13.4.10

Estudios sobre el amor

Um livro genial do filósofo espanhol Ortega y Gasset, daqueles em que se vai notar bem que o li pela quantidade de frases sublinhadas e cantos de página dobrados. Tenho esse hábito, na vaga esperança que o gnomo que deambula por aqui, meio trapalhão, seja menos teimoso e orgulhoso que eu e encontre alguma graça nas partes do livro que me marcaram quando o li.

Dirão, com toda razão, que estudar o amor é uma afronta, uma negação total de todos os sentimentos românticos; que o amor não se estuda, sente-se, sofre-se, vive-se, descobre-se nos sentidos e não na razão. É por o amor não dever ser objecto de estudo que dou mais mérito a quem o consegue fazer, como Ortega y Gasset, que disserta sobre o malfadado ao longo de mais de 200 páginas.

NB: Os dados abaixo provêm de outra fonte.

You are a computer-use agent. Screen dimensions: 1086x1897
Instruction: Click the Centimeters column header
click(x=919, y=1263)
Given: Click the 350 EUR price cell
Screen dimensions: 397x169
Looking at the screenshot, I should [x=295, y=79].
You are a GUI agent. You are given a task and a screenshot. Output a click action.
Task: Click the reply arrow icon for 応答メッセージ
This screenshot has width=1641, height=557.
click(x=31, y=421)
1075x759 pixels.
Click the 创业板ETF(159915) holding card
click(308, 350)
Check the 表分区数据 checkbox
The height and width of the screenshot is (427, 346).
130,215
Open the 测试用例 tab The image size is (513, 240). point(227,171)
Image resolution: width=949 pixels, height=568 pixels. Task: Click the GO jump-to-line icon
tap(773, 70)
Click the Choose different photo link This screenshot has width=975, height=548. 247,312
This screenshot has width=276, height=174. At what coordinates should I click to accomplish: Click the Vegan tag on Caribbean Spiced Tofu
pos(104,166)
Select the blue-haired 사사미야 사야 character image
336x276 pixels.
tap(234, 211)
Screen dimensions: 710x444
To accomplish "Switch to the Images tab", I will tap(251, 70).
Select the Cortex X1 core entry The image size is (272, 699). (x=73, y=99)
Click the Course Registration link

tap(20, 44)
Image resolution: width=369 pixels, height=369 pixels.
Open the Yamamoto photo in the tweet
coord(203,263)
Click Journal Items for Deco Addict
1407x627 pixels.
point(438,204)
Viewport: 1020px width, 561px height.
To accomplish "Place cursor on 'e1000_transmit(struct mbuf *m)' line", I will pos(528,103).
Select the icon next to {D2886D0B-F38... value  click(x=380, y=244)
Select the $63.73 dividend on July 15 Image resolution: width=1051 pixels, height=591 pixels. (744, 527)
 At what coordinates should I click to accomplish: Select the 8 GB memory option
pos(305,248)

Quando o comecei a ler, parei a meio, porque, confesso, o espanhol me estava a dar algumas dores de cabeça (a língua, não o senhor Gasset). Perdido no meio da minha pilha de livros que tenho para ler resgatei-o, podendo concluir depois da sua leitura que este José Ortega y Gasset é apenas e só um génio. Daquelas pessoas que conseguiria facilmente apaixonar a mulher mais desejada do mundo com uma conversa sobre mexilhões, supondo que a mulher mais desejada do mundo não tem qualquer ligação, profissional ou afectiva com mexilhões.